Keller’s figures on vaccine efficacy are similarly worthless. Relying on a single line from a CDC PowerPoint presentation, he claims "the CDC’s own studies show they believe the flu vaccine to be only 16%-63% effective against the flu."

Is that why the CDC’s Morbidity and Mortality Weekly Report stated just two months ago that, "The effectiveness of the inactivated influenza vaccine against laboratory-confirmed illness among healthy adults aged [less than] 65 years is expected to be 70%-90%" when health authorities have chosen the proper strain for that year’s inoculation.
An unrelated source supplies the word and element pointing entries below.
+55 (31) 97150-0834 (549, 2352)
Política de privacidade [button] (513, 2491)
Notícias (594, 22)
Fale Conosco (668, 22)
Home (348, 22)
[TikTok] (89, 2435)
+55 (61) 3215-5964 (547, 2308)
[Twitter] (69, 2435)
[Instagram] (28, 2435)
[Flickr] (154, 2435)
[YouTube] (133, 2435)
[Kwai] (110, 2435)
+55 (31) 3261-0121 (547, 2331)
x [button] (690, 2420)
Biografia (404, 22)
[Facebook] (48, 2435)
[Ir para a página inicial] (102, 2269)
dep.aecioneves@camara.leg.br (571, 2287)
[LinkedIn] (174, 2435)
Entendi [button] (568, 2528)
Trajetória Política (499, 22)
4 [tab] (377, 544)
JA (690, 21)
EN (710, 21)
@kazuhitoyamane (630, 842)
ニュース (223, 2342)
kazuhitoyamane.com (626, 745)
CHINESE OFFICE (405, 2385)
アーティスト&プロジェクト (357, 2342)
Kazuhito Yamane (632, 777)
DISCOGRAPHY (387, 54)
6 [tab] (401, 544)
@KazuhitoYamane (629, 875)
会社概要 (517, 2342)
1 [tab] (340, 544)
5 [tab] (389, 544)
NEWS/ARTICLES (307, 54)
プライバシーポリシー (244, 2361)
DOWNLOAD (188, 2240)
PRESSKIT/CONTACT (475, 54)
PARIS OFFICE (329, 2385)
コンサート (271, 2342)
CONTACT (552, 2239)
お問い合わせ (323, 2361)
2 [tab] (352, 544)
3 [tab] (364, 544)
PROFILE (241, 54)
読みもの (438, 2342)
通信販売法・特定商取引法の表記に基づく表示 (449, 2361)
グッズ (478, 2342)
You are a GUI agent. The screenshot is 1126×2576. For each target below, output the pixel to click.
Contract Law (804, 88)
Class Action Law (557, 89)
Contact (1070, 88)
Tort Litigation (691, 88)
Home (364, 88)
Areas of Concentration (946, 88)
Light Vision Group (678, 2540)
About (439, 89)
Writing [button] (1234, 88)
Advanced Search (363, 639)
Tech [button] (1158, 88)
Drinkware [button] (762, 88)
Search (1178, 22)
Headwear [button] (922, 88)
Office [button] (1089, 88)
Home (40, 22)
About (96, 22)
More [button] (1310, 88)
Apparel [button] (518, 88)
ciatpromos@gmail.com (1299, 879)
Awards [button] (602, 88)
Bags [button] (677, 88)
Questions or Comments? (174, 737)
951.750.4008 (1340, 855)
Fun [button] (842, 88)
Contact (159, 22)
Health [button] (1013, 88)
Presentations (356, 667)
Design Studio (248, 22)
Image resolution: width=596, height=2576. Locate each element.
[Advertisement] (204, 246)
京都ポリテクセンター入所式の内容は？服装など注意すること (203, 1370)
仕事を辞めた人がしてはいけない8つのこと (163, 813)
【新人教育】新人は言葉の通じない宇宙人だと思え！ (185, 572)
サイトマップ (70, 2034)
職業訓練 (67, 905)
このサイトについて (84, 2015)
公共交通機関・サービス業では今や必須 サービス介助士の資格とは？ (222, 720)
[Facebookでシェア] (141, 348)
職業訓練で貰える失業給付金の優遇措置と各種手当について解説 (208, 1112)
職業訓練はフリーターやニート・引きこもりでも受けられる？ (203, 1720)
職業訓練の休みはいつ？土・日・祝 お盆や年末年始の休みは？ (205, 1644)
Unfortunately, since vaccines work by stimulating the immune system, those with weaker systems—including the elderly—are less protected. Nevertheless, a 2003 New England Journal of Medicine study of about 300,000 Americans age 65 or over found the flu shot cut their death rate in half, even though those who took the vaccine were initially sicker than those who didn’t. That’s nothing to sneeze at, especially when you consider that the new malaria vaccine that everybody is (rightly) celebrating fully protects only 30 percent of recipients.

Ultimately Keller stops even pretending he has supporting data when he claims flu shots also may cause autism, Alzheimer’s and even Attention Deficit Hyperactivity Disorder (ADHD). But no doubt medically ignorant readers will have already been taken in by the earlier pseudo-science.

This year it doesn’t matter, because whatever extra vaccine is obtained will be snapped up instantly. But that which is posted on the web stays forever, and can stay influential forever when so many websites have linked to it. To the extent people are influenced to avoid the flu vaccine when it’s available in subsequent years, Keller’s column could be a killer.